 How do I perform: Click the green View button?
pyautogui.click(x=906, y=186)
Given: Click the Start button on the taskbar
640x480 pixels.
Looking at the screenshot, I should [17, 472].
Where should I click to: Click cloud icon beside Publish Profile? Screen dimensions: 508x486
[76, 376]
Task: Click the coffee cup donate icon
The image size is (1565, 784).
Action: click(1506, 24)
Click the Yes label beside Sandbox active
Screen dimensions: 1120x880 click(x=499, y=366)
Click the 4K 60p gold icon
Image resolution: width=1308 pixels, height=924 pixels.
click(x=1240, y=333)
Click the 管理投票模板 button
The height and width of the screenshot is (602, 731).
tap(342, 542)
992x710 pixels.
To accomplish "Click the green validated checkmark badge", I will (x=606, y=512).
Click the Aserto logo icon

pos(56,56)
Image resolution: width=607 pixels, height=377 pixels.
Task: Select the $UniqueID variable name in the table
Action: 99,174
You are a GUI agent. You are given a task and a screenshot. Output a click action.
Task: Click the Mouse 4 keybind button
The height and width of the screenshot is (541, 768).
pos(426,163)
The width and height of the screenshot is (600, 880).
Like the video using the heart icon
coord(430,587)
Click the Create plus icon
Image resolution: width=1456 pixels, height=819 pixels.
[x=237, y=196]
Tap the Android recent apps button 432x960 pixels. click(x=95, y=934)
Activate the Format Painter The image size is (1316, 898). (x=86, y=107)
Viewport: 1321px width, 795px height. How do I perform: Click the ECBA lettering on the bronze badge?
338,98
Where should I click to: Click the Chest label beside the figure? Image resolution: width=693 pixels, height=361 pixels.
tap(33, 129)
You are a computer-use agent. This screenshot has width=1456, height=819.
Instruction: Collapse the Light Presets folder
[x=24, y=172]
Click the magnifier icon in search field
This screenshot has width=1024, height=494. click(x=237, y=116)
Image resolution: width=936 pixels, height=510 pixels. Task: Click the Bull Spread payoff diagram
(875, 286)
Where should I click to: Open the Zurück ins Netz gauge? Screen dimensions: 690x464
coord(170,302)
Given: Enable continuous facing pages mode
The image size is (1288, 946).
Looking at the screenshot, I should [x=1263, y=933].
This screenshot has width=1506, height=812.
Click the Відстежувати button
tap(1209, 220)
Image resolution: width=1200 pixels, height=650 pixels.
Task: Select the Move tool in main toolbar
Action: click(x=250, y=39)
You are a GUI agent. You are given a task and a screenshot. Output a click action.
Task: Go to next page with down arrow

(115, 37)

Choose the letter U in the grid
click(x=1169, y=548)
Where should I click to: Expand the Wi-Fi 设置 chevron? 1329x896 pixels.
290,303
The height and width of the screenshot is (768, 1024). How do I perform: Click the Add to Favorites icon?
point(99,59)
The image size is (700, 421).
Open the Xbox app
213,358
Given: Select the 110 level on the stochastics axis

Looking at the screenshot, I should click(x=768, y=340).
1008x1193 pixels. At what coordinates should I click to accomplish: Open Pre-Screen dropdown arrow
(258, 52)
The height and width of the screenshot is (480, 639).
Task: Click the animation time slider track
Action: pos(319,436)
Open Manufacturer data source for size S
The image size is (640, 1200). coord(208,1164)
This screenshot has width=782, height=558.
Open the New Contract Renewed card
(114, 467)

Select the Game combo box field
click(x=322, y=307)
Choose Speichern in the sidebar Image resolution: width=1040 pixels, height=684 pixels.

• • • • • • •

• [Given instruction]
Write out the lines from the one containing "Click the 管理投票模板 button" through the one containing "Action: 99,174", inclusive, reproducing them exactly.

• [Output for this task]
Click the 管理投票模板 button
The height and width of the screenshot is (602, 731).
tap(342, 542)
992x710 pixels.
To accomplish "Click the green validated checkmark badge", I will (x=606, y=512).
Click the Aserto logo icon

pos(56,56)
Image resolution: width=607 pixels, height=377 pixels.
Task: Select the $UniqueID variable name in the table
Action: 99,174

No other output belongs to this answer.